| TASK GOAL |
Because the pictures are not wanted, give back only the exact text of every entry below.

----

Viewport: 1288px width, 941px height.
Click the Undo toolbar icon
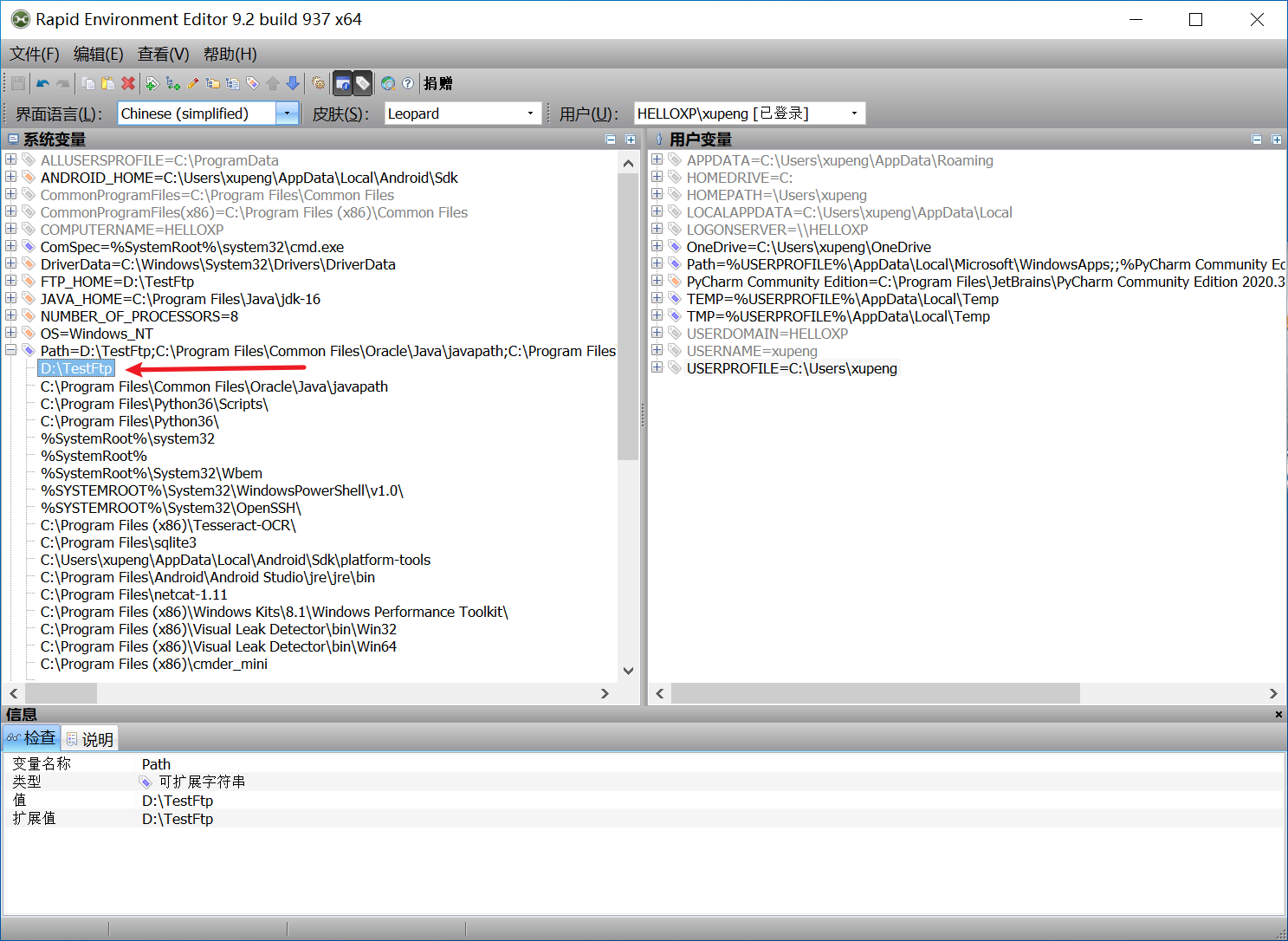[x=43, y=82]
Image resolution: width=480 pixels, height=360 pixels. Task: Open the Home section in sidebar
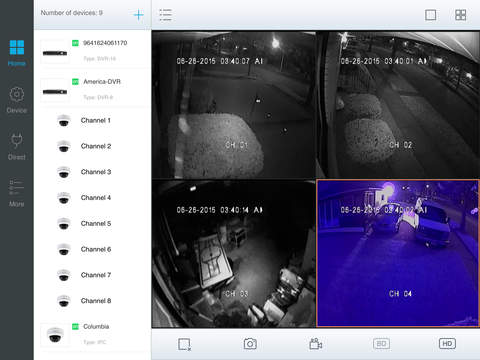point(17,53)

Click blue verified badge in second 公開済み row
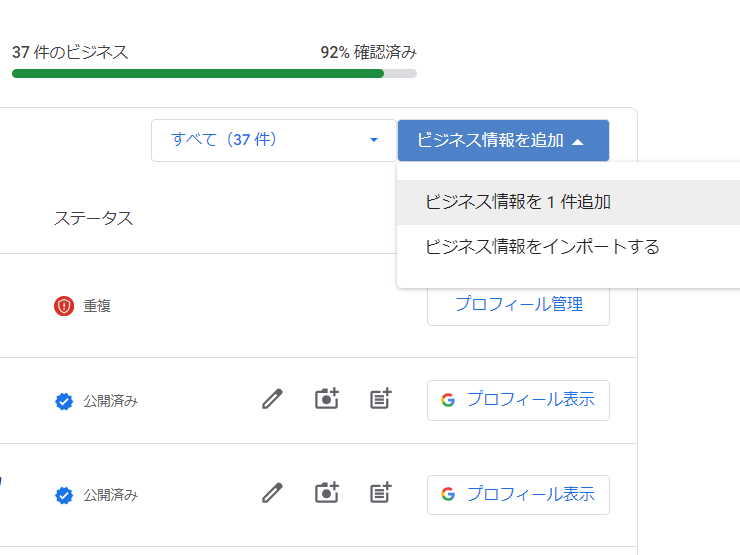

----

| RESPONSE |
Viewport: 1288px width, 941px height.
Click the Undo toolbar icon
[x=43, y=82]
Image resolution: width=480 pixels, height=360 pixels. Task: Open the Home section in sidebar
point(17,53)

Click blue verified badge in second 公開済み row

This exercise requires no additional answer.